A single streak of blue sky lay in the cool fog above the Pebble Beach Golf Links on 21 August as the 71st Pebble Beach Concours d’Elegance winner was showered in honour before an enthusiastic crowd.
The 1932 Duesenberg J Figoni Sports Torpedo captured Best in Show among 28 classes and 7 other “Dueseys” to enter this prestigious Sunday competition. Resplendent in two-tone, light blue and black paint, following a three-year restoration performed by RM in Ontario, the “French speedster” was driven triumphantly onto the ramp by owners Lee and Penny Anderson.
“You’re always surprised by the win,” said Lee. “Anything can happen. You may think you have the best car, and 99 percent of the people may tell you you have the best car—and you don’t win. You can’t take anything for granted.”

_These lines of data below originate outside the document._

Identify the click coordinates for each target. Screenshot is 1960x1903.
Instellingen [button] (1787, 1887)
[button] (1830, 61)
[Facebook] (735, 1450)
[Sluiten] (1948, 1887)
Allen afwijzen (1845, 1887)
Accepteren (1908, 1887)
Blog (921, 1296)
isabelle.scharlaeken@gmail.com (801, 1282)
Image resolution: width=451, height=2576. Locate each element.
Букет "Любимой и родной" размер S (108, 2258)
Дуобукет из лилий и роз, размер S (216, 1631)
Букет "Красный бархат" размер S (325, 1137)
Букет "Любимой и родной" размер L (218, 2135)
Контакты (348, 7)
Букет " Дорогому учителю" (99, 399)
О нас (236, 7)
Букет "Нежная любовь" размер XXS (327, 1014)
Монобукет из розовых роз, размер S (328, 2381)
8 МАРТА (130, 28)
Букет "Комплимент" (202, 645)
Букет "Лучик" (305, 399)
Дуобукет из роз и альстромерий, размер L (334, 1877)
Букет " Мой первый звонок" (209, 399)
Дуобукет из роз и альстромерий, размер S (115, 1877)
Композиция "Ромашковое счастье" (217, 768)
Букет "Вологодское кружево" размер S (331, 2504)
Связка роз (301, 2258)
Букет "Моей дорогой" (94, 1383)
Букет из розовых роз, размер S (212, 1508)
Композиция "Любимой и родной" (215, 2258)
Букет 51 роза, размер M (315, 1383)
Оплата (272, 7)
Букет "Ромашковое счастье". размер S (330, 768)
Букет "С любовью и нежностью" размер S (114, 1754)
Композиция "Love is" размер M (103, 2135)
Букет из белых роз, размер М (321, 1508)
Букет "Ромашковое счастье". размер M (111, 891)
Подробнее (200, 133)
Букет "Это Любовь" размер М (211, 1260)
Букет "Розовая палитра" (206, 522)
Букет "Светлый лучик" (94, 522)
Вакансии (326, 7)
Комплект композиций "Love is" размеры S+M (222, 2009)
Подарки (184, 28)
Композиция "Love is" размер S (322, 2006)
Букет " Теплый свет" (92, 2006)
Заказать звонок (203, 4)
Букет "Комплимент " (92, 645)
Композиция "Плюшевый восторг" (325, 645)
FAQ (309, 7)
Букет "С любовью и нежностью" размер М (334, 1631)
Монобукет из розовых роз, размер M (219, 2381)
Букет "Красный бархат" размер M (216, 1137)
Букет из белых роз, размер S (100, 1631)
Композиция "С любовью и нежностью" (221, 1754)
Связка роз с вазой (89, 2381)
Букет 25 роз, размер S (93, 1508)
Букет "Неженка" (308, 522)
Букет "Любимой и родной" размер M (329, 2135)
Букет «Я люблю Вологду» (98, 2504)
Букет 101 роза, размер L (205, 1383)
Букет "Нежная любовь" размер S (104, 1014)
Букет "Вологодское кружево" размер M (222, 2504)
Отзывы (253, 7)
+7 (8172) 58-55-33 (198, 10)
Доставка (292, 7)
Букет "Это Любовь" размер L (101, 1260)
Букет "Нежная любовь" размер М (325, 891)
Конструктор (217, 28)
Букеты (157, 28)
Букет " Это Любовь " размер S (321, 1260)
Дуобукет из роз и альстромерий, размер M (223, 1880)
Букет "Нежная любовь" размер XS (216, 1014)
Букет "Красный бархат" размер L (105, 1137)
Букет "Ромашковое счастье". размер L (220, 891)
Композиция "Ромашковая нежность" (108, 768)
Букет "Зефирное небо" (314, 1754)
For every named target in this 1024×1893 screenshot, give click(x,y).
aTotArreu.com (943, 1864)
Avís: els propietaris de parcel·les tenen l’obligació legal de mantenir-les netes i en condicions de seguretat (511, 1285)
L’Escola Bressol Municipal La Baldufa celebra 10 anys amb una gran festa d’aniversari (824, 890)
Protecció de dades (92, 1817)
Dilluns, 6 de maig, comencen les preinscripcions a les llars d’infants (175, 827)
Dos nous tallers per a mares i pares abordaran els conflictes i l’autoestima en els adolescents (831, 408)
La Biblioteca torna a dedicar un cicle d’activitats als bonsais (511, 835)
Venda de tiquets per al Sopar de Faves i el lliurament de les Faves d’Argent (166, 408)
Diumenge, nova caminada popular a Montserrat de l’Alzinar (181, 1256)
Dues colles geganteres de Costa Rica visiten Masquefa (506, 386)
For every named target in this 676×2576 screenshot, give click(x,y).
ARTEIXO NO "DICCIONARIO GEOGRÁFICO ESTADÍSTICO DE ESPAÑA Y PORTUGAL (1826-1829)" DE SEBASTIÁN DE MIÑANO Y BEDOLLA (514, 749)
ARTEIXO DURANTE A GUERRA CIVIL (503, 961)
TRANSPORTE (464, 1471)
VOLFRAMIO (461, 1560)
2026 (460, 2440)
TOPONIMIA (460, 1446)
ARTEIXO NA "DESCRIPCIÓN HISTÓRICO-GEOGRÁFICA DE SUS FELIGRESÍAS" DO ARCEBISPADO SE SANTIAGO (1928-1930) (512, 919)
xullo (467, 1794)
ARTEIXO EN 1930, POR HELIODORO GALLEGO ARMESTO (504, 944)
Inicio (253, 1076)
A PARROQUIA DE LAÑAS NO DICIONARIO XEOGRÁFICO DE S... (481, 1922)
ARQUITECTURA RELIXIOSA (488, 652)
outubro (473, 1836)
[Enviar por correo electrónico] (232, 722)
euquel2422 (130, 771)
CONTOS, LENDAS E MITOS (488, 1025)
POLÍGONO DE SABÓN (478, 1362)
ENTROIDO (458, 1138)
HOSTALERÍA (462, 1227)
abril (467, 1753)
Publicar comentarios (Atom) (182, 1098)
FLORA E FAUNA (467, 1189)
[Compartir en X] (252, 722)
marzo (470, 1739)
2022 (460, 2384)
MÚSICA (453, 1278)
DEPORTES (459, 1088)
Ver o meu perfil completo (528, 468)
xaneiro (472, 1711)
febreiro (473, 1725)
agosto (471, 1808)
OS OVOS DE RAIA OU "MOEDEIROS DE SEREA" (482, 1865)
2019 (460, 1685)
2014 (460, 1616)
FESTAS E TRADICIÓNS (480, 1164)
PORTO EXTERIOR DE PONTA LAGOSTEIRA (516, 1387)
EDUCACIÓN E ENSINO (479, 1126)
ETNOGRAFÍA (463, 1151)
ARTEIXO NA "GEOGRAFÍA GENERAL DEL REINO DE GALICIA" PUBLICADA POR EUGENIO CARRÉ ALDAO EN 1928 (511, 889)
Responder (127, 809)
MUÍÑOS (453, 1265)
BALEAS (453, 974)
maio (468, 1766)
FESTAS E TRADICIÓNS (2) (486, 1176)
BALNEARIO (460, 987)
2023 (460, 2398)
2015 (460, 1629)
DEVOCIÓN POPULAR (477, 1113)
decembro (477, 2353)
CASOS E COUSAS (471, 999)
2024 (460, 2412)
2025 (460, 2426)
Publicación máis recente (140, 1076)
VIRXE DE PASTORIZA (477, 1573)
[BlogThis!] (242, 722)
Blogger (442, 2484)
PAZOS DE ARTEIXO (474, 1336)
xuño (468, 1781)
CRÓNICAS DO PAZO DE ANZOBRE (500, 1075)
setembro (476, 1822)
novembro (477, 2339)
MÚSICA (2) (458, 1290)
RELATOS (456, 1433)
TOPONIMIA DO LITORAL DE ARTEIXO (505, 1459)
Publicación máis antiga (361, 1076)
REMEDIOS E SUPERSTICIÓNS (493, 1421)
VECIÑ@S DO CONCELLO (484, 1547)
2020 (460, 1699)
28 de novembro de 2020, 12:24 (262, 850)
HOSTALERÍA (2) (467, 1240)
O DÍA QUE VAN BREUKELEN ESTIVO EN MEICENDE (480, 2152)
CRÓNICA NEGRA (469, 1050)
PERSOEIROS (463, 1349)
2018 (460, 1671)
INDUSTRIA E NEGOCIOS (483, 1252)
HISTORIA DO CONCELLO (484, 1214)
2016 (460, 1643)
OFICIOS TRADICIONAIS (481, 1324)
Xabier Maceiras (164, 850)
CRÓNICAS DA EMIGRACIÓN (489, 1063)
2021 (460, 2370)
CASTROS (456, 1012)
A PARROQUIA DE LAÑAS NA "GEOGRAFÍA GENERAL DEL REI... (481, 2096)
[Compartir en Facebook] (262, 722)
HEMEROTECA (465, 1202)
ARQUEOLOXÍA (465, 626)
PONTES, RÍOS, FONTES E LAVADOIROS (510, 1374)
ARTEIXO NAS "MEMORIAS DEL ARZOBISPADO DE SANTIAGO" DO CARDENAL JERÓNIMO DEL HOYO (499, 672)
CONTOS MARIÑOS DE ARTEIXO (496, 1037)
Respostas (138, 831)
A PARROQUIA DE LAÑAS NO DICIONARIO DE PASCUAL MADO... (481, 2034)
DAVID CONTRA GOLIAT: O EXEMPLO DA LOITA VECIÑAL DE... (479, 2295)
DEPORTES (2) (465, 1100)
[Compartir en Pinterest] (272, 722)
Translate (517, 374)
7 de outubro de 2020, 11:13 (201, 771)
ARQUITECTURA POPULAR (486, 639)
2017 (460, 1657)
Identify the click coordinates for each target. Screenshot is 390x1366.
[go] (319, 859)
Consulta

Though this concours is known for its stellar showing of prewar metal – such as last year’s winner, the only surviving 1938 Mercedes-Benz 540K Autobahn Kurier – 2022’s winner bested entries as diverse as 1932 Ford hot rods and endurance race cars that competed at Le Mans. It is the seventh Duesenberg to capture Best of Show; not since 2007 have the Lodge’s confetti guns fired for this marque.
The Model J competed in period both in motorsport – at the 1932 Paris-Nice Rallye – and at a concours in Cannes, under the supervision of its original owner, Peruvian sugar heir and Duesenberg devotee Antonio Chopitea.
Rebodied in the 1960s on the whim of its then-owner, this 1932 Duesenberg existed for years in two places – the chassis and motor underneath a new body, and the original Figoni coachwork on a different Model J. Not until three years ago, when Rob Myers, CEO of RM Sotheby’s, helped connect the Andersons with the owners of both those Duesenbergs, did the process of reuniting the chassis with the body begin. More searching was involved along the way; Lee Anderson tracked down the original crankshaft in the engine of a Duesenberg in Vancouver. Happily, that car’s owner agreed to contribute the crank and, years later, the Sports Torpedo became a champion.
Standing in front of their Duesenberg, each of the Andersons wore wide smiles, Penny’s gleaming from underneath a buff pink wide-brimmed hat as she held a yellow ribbon the size of a dinner plate.
“It’s the best thing that can happen in a lifetime,” said Lee. “The realisation hasn’t even started to set in.”
An hour or two before the colorful ensembles, champagne glasses, and picnic blankets converged on the lawn before the Pebble Beach Lodge, the top three finalists in each class rumbled their way onto the award ranks. (The Alternate Propulsion class made a few other noises as well, headlined by the whizz of the turbines from a 1963 Chrysler Turbine Ghia Coupe owned by Mary and Ted Stahl.) Other cars, particularly the minimally muffled racers of the Le Mans class, briefly drowned out the live jazz floating above the scene. Whiffs of exhaust and cigar smoke flitted among attendees young and old; such is the magnetism of the Concours within this corner of the collector community that many have made the Monterey pilgrimage for decades on end.
Rivalry among the candidates was particularly intense for 2022. Mariah Bruins, who judged the Alfa Romeo 8C 2300 class this year, credits the competitive atmosphere to an unusual volume of entries, particularly in the Lincoln and Ferrari classes. Typically, judges prefer class sizes around 7 to 8 cars, the size of 2022’s Duesenberg group.
With the quality of car that is required to even be present on the links here, the strength of the competition is a given: “It’s not like people don’t know where the best cars were,” says Anderson. Even in victory, though, he remains humble.
“The worst thing you can do here is to be overconfident. We just feel like we were lucky.”
So what happens to the other chassis and motor that, for so many years, lived beneath Figoni’s timeless coachwork?
Anderson is certain: “I’ll never put a body on it, so that people don’t get confused.
“There aren’t two French speedsters. There is only one.”